Aloe vera

TW
1

With the garden in full flower and August in full swing you really could believe that there shouldn’t be that much to do other than simply sit back and enjoy it all. That’s where the trouble starts, you sit back and see all the jobs you forgot to do or all the next lot building up and soon needing to be done.

Summer is a time when everything grows filling the garden with all those lush greens. Let’s start with the Datura, a fast growing shrub that has already shed its wonderful bell shaped flowers and has begun dropping its huge leaves as they turn bright yellow but along with all this it is making remarkable new growth with yards long branches along which all those new leaf clusters are forming and where there will be new flowers in their season. Now would be as good a time as any to start a sort of summer pruning otherwise the prolific growth of this shrub will be completely out of hand. These new long branches are quite tender green wood and quite easy to cut with the secateures to form a tighter bushy effect or if your Datura is making the hedging tuck some of the shortened branches in behind others to fill it out.
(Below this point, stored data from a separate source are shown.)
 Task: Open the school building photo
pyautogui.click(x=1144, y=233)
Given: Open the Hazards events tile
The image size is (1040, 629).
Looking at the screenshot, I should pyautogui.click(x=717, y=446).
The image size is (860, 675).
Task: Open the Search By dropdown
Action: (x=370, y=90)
Left to its own devices it grows long and leggy leaving ugly bare spaces and miles long fronds that seem to go on forever waving up in the air.

It is lovely to see such healthy new lush growth but it really does need to be kept in hand. This is another of those shrubs that grows easily from a cutting, simply stick some cuttings into moist soil and see if they make root. Do remember if you are working with Datura that it is a poisonous shrub.

Another shrub that could well have seemed to have finished flowering for the summer is the buddlia better known by its common name of the ‘butterfly bush’ just to see the butterflies hovering over the blooms when in full flower will certainly help you see why it is given that name. I mention it now because this is a shrub that could well do with just a little more than ‘dead heading’ , cutting each spur back where it is obviously dried out will encourage new growth from lower down each stem and nearly every spur of new growth could well produce more flowers. We have months ahead of us for many of these shrubs to come into bloom again and to continue to fill the garden with colour.

Yet another on its second time round is the Bottle brush already full of colour again and along with many others, this plant attracts the bees. As the clusters of flower heads mature the little yellow specks of pollen build up on every one of them where you can see the bees hovering to fill the sacks on their legs with it. This is yet another tree that could well do with keeping cut into shape if its a tree you are aiming for rather than just a large overflowing bush. Somtimes it does seem hard to cut off good healthy growth but it really is the only way to keep them where you want them and encourages more flowers the following season.

Cacti and succulents of course come into their own in full summer due to their own fleshy stems and leave. These plants can survive the heat and dry weather without wilting or showing signs of thirst. These as well can grow roots easily from a simple snippet and need very little looking after as well as being useful in pots on terraces where there is no garden. A good natural one is to always have an Aloe Vera that will take root from a cutting. This is a must to have on hand to use as relief from mosquito bites, just the fleshy inside of a tip broken from its fleshy leaf rubbed on a bite will almost instantly take that awful itch away so for pure medicinal purposes be sure to nurture this cacti.

It is in fact grown commercially now and used as a basis for many cosmetics and medicinal creams besides what I have just mentioned, direct from the plant.

So gardening isn’t just to look at pretty flowers, it has its uses as well.